C' est un scandale. Du vrai racket. Depuis j'ai bien du mal à réaliser ce qui m'est arrivé. Je n'arrête pas de pleurer, c'est l'horreur." Hélène Dupoisson, professeur de collège originaire de Valenciennes, est encore sous le choc. Et les mots s'entrechoquent dès qu'elle raconte l'histoire dont elle dit avoir été victime jeudi dernier à hauteur de la frontière franco-espagnole de Puigcerdà. "Braquée, affirme-t-elle, avec un revolver et par des policiers catalans".
Divorcée et en vacances dans le secteur de Bourg-Madame, elle avait décidé de profiter de la journée, jeudi dernier, pour aller faire quelques courses en Andorre en compagnie de sa fille de 10 ans et de son fils de 14 ans. Vers 21 heures, elle rentrait donc en France quand, à hauteur du Puigcerdà, des policiers lui ont fait signe de se garer sur le côté. Jusque-là...

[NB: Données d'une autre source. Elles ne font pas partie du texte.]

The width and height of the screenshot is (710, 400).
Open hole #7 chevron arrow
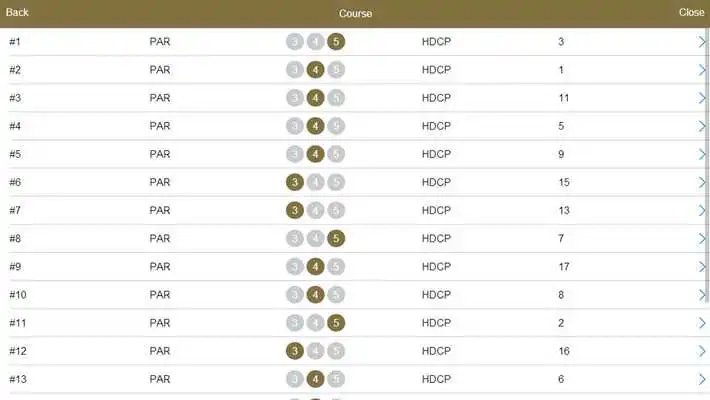pyautogui.click(x=702, y=210)
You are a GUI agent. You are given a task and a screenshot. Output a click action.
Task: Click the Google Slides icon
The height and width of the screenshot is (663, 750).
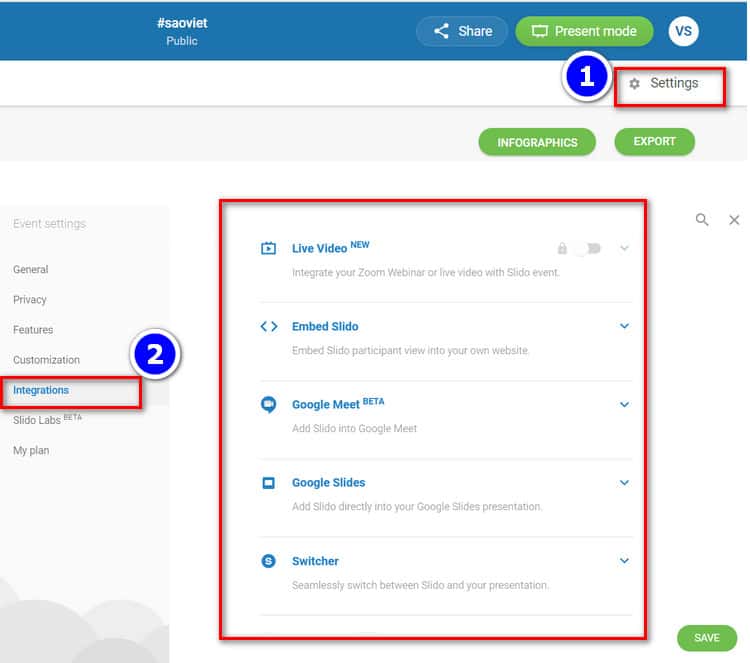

"Naïvement, je leur ai fait un grand sourire. Le moteur tournait encore. Ils étaient trois, ils m'ont demandé mes papiers que je leur ai donnés. Un policier a fait le tour du véhicule puis il m'a parlé, et parlé encore. Mais en catalan. Je ne comprenais rien à ce qu'il me disait. Seulement qu'il me demandait 60 euros cash. Il répétait "le véhicule imobilitat" . J'ai dit pourquoi ? J'ai toujours respecté les limitations de vitesse et le code de la route. Je lui ai demandé s'il parlait français, d'appeler un collègue qui puisse me comprendre. Il a refusé. Alors je lui ai fait comprendre que je voulais aller jusqu'à la frontière avec eux pour trouver quelqu'un qui puisse m'expliquer. Ils ont refusé. Ils m'ont montré les menottes. Je leur ai dit que j'étais toute seule avec mes deux enfants, que mon portable ne passait pas en Espagne et que j'étais à 1 000 kilomètres de chez moi. Mais, ils ont sorti le sabot et ils ont essayé de le mettre à l'arrière de la voiture."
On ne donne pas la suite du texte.